BEGIN DATASET RECORDS

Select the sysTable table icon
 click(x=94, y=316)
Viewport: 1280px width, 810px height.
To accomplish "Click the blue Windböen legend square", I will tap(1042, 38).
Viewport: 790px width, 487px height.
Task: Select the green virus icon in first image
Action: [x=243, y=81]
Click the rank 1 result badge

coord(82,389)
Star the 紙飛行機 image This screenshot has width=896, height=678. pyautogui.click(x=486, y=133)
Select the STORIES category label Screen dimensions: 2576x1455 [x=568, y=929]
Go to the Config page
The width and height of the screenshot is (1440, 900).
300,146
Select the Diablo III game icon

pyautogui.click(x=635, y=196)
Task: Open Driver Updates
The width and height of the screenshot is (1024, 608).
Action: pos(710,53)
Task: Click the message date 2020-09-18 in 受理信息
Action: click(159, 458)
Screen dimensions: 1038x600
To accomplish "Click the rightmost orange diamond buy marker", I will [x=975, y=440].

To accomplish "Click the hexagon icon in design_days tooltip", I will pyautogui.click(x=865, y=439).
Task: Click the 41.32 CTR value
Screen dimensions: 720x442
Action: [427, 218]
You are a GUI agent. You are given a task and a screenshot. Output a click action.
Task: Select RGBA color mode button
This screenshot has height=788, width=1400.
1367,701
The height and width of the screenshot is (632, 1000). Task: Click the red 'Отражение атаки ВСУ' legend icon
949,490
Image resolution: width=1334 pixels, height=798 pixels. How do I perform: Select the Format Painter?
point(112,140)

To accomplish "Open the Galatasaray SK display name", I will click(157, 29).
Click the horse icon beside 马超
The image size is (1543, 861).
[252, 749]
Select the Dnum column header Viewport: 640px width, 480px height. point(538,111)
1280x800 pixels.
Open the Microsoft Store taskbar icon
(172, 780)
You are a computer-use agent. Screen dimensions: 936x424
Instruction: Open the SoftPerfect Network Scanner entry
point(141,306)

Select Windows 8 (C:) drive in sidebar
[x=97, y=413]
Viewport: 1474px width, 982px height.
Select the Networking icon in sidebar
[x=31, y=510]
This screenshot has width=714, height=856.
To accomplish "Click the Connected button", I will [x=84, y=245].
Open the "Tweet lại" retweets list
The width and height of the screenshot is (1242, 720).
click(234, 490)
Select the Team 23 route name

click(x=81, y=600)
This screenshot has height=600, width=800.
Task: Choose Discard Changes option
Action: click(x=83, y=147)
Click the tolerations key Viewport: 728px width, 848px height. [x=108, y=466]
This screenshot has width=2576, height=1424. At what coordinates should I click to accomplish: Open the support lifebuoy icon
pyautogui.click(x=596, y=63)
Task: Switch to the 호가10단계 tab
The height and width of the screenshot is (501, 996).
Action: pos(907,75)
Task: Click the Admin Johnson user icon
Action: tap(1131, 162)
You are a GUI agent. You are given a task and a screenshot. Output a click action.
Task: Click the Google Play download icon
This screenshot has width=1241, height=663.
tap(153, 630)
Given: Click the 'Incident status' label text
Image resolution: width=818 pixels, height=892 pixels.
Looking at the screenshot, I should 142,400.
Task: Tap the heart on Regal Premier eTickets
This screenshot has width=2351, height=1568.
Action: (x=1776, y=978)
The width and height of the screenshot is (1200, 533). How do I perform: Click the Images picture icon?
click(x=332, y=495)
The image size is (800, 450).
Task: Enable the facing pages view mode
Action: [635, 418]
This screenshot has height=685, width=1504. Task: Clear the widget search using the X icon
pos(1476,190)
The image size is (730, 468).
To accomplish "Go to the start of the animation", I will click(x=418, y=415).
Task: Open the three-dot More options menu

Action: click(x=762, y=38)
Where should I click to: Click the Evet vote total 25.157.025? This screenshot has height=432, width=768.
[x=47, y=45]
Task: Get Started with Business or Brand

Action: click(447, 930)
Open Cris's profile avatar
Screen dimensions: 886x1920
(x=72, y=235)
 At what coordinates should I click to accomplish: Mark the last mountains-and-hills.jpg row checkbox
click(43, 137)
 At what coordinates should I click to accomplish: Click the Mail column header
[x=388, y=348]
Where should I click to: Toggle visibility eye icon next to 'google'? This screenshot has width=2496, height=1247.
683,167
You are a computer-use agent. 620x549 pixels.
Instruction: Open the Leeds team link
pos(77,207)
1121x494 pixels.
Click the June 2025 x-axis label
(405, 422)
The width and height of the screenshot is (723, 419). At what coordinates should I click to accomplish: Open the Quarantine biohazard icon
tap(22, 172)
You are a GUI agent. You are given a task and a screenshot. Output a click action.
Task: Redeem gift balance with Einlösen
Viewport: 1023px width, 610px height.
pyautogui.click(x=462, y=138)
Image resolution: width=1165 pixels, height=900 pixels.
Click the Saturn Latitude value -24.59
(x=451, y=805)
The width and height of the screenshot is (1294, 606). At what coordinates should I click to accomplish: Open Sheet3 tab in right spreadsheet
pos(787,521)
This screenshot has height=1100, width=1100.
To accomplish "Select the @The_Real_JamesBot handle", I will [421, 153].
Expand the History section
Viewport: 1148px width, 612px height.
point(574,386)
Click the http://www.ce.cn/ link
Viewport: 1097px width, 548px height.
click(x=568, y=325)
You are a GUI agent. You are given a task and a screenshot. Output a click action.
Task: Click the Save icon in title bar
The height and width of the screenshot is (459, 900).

END DATASET RECORDS

_TASK TO COMPLETE_: What you give back must match the records word for word.

_WRITTEN RESPONSE_:
Select the sysTable table icon
 click(x=94, y=316)
Viewport: 1280px width, 810px height.
To accomplish "Click the blue Windböen legend square", I will tap(1042, 38).
Viewport: 790px width, 487px height.
Task: Select the green virus icon in first image
Action: [x=243, y=81]
Click the rank 1 result badge

coord(82,389)
Star the 紙飛行機 image This screenshot has width=896, height=678. pyautogui.click(x=486, y=133)
Select the STORIES category label Screen dimensions: 2576x1455 [x=568, y=929]
Go to the Config page
The width and height of the screenshot is (1440, 900).
300,146
Select the Diablo III game icon

pyautogui.click(x=635, y=196)
Task: Open Driver Updates
The width and height of the screenshot is (1024, 608).
Action: pos(710,53)
Task: Click the message date 2020-09-18 in 受理信息
Action: click(159, 458)
Screen dimensions: 1038x600
To accomplish "Click the rightmost orange diamond buy marker", I will [x=975, y=440].

To accomplish "Click the hexagon icon in design_days tooltip", I will pyautogui.click(x=865, y=439).
Task: Click the 41.32 CTR value
Screen dimensions: 720x442
Action: [427, 218]
You are a GUI agent. You are given a task and a screenshot. Output a click action.
Task: Select RGBA color mode button
This screenshot has height=788, width=1400.
1367,701
The height and width of the screenshot is (632, 1000). Task: Click the red 'Отражение атаки ВСУ' legend icon
949,490
Image resolution: width=1334 pixels, height=798 pixels. How do I perform: Select the Format Painter?
point(112,140)

To accomplish "Open the Galatasaray SK display name", I will click(157, 29).
Click the horse icon beside 马超
The image size is (1543, 861).
[252, 749]
Select the Dnum column header Viewport: 640px width, 480px height. point(538,111)
1280x800 pixels.
Open the Microsoft Store taskbar icon
(172, 780)
You are a computer-use agent. Screen dimensions: 936x424
Instruction: Open the SoftPerfect Network Scanner entry
point(141,306)

Select Windows 8 (C:) drive in sidebar
[x=97, y=413]
Viewport: 1474px width, 982px height.
Select the Networking icon in sidebar
[x=31, y=510]
This screenshot has width=714, height=856.
To accomplish "Click the Connected button", I will [x=84, y=245].
Open the "Tweet lại" retweets list
The width and height of the screenshot is (1242, 720).
click(234, 490)
Select the Team 23 route name

click(x=81, y=600)
This screenshot has height=600, width=800.
Task: Choose Discard Changes option
Action: click(x=83, y=147)
Click the tolerations key Viewport: 728px width, 848px height. [x=108, y=466]
This screenshot has width=2576, height=1424. At what coordinates should I click to accomplish: Open the support lifebuoy icon
pyautogui.click(x=596, y=63)
Task: Switch to the 호가10단계 tab
The height and width of the screenshot is (501, 996).
Action: pos(907,75)
Task: Click the Admin Johnson user icon
Action: tap(1131, 162)
You are a GUI agent. You are given a task and a screenshot. Output a click action.
Task: Click the Google Play download icon
This screenshot has width=1241, height=663.
tap(153, 630)
Given: Click the 'Incident status' label text
Image resolution: width=818 pixels, height=892 pixels.
Looking at the screenshot, I should 142,400.
Task: Tap the heart on Regal Premier eTickets
This screenshot has width=2351, height=1568.
Action: (x=1776, y=978)
The width and height of the screenshot is (1200, 533). How do I perform: Click the Images picture icon?
click(x=332, y=495)
The image size is (800, 450).
Task: Enable the facing pages view mode
Action: [635, 418]
This screenshot has height=685, width=1504. Task: Clear the widget search using the X icon
pos(1476,190)
The image size is (730, 468).
To accomplish "Go to the start of the animation", I will click(x=418, y=415).
Task: Open the three-dot More options menu

Action: click(x=762, y=38)
Where should I click to: Click the Evet vote total 25.157.025? This screenshot has height=432, width=768.
[x=47, y=45]
Task: Get Started with Business or Brand

Action: click(447, 930)
Open Cris's profile avatar
Screen dimensions: 886x1920
(x=72, y=235)
 At what coordinates should I click to accomplish: Mark the last mountains-and-hills.jpg row checkbox
click(43, 137)
 At what coordinates should I click to accomplish: Click the Mail column header
[x=388, y=348]
Where should I click to: Toggle visibility eye icon next to 'google'? This screenshot has width=2496, height=1247.
683,167
You are a computer-use agent. 620x549 pixels.
Instruction: Open the Leeds team link
pos(77,207)
1121x494 pixels.
Click the June 2025 x-axis label
(405, 422)
The width and height of the screenshot is (723, 419). At what coordinates should I click to accomplish: Open the Quarantine biohazard icon
tap(22, 172)
You are a GUI agent. You are given a task and a screenshot. Output a click action.
Task: Redeem gift balance with Einlösen
Viewport: 1023px width, 610px height.
pyautogui.click(x=462, y=138)
Image resolution: width=1165 pixels, height=900 pixels.
Click the Saturn Latitude value -24.59
(x=451, y=805)
The width and height of the screenshot is (1294, 606). At what coordinates should I click to accomplish: Open Sheet3 tab in right spreadsheet
pos(787,521)
This screenshot has height=1100, width=1100.
To accomplish "Select the @The_Real_JamesBot handle", I will [421, 153].
Expand the History section
Viewport: 1148px width, 612px height.
point(574,386)
Click the http://www.ce.cn/ link
Viewport: 1097px width, 548px height.
click(x=568, y=325)
You are a GUI agent. You are given a task and a screenshot. Output a click action.
Task: Click the Save icon in title bar
The height and width of the screenshot is (459, 900).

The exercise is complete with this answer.